[Data extracted from a collection]
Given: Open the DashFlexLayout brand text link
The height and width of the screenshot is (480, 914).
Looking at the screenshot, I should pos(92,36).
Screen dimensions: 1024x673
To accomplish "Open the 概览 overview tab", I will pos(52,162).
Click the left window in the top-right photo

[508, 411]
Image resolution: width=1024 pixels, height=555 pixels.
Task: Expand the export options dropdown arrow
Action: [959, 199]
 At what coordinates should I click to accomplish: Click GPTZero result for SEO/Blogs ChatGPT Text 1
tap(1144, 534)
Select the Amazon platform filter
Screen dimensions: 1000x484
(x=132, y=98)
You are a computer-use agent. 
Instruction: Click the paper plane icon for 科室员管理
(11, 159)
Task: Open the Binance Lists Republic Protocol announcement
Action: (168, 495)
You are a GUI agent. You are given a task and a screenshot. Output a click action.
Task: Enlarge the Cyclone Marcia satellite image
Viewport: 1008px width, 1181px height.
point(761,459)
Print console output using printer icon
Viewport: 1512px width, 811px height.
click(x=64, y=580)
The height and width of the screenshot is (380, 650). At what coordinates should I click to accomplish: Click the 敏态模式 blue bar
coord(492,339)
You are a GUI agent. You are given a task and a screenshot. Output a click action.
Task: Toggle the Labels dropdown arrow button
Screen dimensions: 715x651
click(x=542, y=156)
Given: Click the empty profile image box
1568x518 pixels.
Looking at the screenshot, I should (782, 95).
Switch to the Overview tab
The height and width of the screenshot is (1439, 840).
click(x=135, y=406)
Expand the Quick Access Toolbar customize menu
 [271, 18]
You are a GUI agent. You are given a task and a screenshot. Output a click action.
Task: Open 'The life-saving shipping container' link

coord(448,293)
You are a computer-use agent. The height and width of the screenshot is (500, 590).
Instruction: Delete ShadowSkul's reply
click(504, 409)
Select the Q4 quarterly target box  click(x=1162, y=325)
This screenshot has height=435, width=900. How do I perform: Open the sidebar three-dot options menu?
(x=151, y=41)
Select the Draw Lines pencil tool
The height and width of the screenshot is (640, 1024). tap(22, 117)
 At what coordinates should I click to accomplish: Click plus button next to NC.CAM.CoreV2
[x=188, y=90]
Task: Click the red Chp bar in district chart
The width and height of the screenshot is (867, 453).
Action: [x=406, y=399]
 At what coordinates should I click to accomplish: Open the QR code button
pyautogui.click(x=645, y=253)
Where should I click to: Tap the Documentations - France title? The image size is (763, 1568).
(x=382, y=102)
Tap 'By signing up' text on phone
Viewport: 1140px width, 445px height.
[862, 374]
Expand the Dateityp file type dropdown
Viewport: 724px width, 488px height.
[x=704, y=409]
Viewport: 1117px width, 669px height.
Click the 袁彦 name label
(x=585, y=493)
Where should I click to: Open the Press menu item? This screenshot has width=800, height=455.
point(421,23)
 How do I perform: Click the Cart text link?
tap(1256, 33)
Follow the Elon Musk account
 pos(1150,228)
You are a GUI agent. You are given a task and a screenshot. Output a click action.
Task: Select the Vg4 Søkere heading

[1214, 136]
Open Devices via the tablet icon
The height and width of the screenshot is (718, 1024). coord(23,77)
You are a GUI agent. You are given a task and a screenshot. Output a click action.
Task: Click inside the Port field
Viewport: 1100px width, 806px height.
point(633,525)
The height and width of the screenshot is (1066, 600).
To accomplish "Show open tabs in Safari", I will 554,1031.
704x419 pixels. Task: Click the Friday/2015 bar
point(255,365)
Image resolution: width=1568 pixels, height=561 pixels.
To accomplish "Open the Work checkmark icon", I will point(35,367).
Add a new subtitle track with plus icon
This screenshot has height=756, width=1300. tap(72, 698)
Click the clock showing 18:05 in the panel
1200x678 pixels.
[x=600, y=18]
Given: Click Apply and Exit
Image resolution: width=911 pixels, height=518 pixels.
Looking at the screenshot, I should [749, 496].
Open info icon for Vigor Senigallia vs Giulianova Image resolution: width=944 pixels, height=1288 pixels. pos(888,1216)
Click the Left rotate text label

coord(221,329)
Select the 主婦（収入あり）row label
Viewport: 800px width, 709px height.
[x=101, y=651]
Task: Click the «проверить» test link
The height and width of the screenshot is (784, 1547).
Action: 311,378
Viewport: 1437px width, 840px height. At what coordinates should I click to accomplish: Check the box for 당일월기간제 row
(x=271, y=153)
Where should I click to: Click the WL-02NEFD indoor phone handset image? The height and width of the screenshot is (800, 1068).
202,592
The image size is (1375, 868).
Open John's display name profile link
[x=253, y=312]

> What is needed
From the records above, copy out the line with "Task: Select the Vg4 Søkere heading", the line with "Open info icon", and every line between them, word for word.

> Output for this exercise
Task: Select the Vg4 Søkere heading

[1214, 136]
Open Devices via the tablet icon
The height and width of the screenshot is (718, 1024). coord(23,77)
You are a GUI agent. You are given a task and a screenshot. Output a click action.
Task: Click inside the Port field
Viewport: 1100px width, 806px height.
point(633,525)
The height and width of the screenshot is (1066, 600).
To accomplish "Show open tabs in Safari", I will 554,1031.
704x419 pixels. Task: Click the Friday/2015 bar
point(255,365)
Image resolution: width=1568 pixels, height=561 pixels.
To accomplish "Open the Work checkmark icon", I will point(35,367).
Add a new subtitle track with plus icon
This screenshot has height=756, width=1300. tap(72, 698)
Click the clock showing 18:05 in the panel
1200x678 pixels.
[x=600, y=18]
Given: Click Apply and Exit
Image resolution: width=911 pixels, height=518 pixels.
Looking at the screenshot, I should [749, 496].
Open info icon for Vigor Senigallia vs Giulianova Image resolution: width=944 pixels, height=1288 pixels. pos(888,1216)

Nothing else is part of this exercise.